● Supplied passage:

------------

DHA and ARA in Infant Formula

In recent years there has been a great deal of talk about the importance of certain fatty acids known as DHA and ARA. These fatty acids are found naturally in breast milk, and can be made by the body from other fatty acids in the diet. They are believed to be essential for proper eye and brain development in babies, and a synthetic version is now added to nearly every baby formula on the market.

What are DHA and ARA?

DHA (docosahexaenoic acid) and ARA (arachidonic acid) are polyunsaturated fatty acids that are naturally found in some foods such as fish and eggs, as well as in breast milk. Also called lipids, these are essential to the body, and are known to be present in large quantities in the eyes and brains of newborn babies.

What are the Benefits of DHA and ARA?

These fatty acids are part of a group of fats known as Omega-3’s, which are considered to be the healthiest fats for the human body. Omega-3’s have been connected with a reduction in heart disease in adults. The evidence for the benefits of adding these substances to infant formula is mixed. Some studies suggest that the additives can have a short-term positive impact on visual and neural development. Because these additives are fairly new, however, there is not much in the way of long-term evidence of benefits to baby.

------------

● Data to examine:
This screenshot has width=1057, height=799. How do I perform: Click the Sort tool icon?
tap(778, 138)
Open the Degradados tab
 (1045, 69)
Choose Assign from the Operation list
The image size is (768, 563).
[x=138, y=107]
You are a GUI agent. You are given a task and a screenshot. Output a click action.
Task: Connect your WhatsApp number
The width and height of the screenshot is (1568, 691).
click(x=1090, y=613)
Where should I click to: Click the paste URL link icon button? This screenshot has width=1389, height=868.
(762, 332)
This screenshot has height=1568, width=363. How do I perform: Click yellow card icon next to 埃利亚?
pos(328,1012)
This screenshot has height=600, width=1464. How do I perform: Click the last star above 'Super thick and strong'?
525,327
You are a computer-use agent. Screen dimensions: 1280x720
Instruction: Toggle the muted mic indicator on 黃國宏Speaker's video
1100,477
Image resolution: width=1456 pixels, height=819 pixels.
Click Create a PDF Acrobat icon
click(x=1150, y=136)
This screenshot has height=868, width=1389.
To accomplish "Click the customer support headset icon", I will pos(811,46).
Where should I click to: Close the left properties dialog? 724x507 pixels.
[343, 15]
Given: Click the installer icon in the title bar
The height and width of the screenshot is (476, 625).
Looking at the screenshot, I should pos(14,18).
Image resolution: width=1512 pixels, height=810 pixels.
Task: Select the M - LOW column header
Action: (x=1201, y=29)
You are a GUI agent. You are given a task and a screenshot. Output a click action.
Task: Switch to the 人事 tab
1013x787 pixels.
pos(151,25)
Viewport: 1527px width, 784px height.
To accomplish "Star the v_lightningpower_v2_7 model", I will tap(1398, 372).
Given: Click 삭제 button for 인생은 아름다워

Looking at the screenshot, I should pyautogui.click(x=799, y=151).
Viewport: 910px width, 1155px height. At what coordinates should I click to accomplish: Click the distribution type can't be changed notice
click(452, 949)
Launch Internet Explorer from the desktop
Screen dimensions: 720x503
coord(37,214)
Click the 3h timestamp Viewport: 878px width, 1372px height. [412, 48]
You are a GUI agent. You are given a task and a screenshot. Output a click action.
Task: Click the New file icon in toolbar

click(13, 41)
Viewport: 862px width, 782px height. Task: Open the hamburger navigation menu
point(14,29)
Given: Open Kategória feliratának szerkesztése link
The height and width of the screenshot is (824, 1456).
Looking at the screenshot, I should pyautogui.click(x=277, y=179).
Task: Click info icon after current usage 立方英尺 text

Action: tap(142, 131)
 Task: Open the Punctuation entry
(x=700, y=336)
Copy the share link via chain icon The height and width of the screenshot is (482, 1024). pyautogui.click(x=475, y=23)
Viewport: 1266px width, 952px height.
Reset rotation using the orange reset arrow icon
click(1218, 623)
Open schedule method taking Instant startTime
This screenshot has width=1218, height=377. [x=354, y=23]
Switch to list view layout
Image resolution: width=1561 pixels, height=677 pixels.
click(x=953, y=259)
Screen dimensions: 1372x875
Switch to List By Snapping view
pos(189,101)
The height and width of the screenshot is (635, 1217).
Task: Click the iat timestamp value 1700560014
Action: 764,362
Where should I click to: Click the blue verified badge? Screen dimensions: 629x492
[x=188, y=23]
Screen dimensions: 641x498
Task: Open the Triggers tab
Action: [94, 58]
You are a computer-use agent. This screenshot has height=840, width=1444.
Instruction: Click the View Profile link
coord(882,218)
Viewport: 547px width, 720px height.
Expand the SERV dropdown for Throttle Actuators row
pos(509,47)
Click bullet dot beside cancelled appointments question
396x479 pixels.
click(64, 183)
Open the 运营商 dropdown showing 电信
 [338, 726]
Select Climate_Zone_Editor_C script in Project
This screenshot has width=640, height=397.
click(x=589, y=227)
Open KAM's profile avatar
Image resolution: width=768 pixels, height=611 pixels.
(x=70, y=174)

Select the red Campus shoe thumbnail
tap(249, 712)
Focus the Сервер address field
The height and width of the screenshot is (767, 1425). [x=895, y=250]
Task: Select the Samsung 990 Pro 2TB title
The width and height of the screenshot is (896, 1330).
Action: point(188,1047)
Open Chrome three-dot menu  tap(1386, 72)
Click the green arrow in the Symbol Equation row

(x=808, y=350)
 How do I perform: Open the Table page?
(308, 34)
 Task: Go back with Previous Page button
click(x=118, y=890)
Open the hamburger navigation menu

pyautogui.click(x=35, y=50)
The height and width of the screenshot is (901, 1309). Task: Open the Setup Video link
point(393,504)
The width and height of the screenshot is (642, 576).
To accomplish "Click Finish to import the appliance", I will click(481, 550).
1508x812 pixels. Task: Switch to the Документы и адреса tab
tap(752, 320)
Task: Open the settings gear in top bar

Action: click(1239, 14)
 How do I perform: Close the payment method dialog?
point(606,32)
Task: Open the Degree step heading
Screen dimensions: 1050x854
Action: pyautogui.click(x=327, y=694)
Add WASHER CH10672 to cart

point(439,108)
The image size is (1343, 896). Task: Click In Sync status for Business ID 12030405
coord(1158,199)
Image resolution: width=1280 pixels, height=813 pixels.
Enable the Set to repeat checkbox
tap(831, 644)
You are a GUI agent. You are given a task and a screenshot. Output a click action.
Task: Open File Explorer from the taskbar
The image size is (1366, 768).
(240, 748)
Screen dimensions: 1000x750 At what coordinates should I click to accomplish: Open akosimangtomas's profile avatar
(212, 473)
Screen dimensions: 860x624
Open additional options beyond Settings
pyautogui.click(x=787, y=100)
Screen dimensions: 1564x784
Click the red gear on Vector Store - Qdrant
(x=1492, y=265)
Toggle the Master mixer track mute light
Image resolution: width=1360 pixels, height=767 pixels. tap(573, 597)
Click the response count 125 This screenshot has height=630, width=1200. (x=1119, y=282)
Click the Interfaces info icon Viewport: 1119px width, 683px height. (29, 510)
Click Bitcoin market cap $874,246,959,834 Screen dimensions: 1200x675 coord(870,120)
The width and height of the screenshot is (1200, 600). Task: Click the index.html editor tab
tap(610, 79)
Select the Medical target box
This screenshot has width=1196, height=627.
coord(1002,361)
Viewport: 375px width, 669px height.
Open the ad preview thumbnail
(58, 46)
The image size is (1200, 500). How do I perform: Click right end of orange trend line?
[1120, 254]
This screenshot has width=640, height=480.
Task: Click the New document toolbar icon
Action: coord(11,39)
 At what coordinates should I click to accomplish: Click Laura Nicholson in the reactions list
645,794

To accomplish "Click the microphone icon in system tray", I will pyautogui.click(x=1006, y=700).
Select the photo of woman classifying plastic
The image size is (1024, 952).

------------

● Brief A:
The infant formula passage says there is little long-term evidence that these additives help babies. Explain why, in one to three sentences.
● Brief B:
According to the infant formula passage, in which foods are DHA and ARA naturally found?
● Brief C:
Reproduce the part of the infant formula passage that opens with the words containing "What are DHA" and closes with "benefits to baby.".

● Exercise output A:
There is not much long-term evidence because DHA and ARA are fairly new additives in infant formula.

● Exercise output B:
They are naturally found in some foods such as fish and eggs, as well as in breast milk.

● Exercise output C:
What are DHA and ARA?

DHA (docosahexaenoic acid) and ARA (arachidonic acid) are polyunsaturated fatty acids that are naturally found in some foods such as fish and eggs, as well as in breast milk. Also called lipids, these are essential to the body, and are known to be present in large quantities in the eyes and brains of newborn babies.

What are the Benefits of DHA and ARA?

These fatty acids are part of a group of fats known as Omega-3’s, which are considered to be the healthiest fats for the human body. Omega-3’s have been connected with a reduction in heart disease in adults. The evidence for the benefits of adding these substances to infant formula is mixed. Some studies suggest that the additives can have a short-term positive impact on visual and neural development. Because these additives are fairly new, however, there is not much in the way of long-term evidence of benefits to baby.